Nous ferons remarquer en outre que Lacan ne parle pas de « subjec-
tivité pour notre époque » comme le titre le prétend mais d’un « rejoindre
à son horizon la subjectivité de son époque ». Il ne s’agit pas de fournir
un attribut à cette subjectivité mais de la rejoindre et qui plus est à son
horizon. Autrement dit on ne la rejoint jamais sinon dans le point de fuite
de la perspective, soit dans le montage d’un tableau, piège à regard. Le
mot horizon est un mot qui a du poids chez Lacan et il doit être entendu
justement pour sa référence à la perspective, dont l’entrée est datée histo-
riquement. Dans son séminaire L’objet de la psychanalyse (1965-1966) Lacan
expose comment la perspective a introduit la problématique du sujet (et
même d’un sujet divisé entre point de fuite et point de distance) avant
même le cogito de Descartes.

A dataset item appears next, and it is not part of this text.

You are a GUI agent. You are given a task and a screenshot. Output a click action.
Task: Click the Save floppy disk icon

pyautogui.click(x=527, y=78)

Le sujet, tel que l’entend la psychanalyse, est
donc corrélatif de l’introduction d’une structure visuelle de l’espace, dite
géométrie projective, faite d’une combinatoire de points, lignes, surfaces
dont le fondement intuitif s’évanouit derrière les nécessités combinatoires.
Or, la géométrie projective ne se réfère pas à un monde sphérique. « La
cohérence d’un monde signifiant à structure visuelle est une structure
d’enveloppe et nullement d’indéfinie étendue 16. » Lacan détaille, dans

16. J. Lacan, L’objet de la psychanalyse, 4 mai 1966, inédit. Cf. J.-P. Georgin et E. Porge, « Au-dessus de
l’horizon il n’y a pas le ciel », Littoral n° 29, Toulouse, érès, 1989.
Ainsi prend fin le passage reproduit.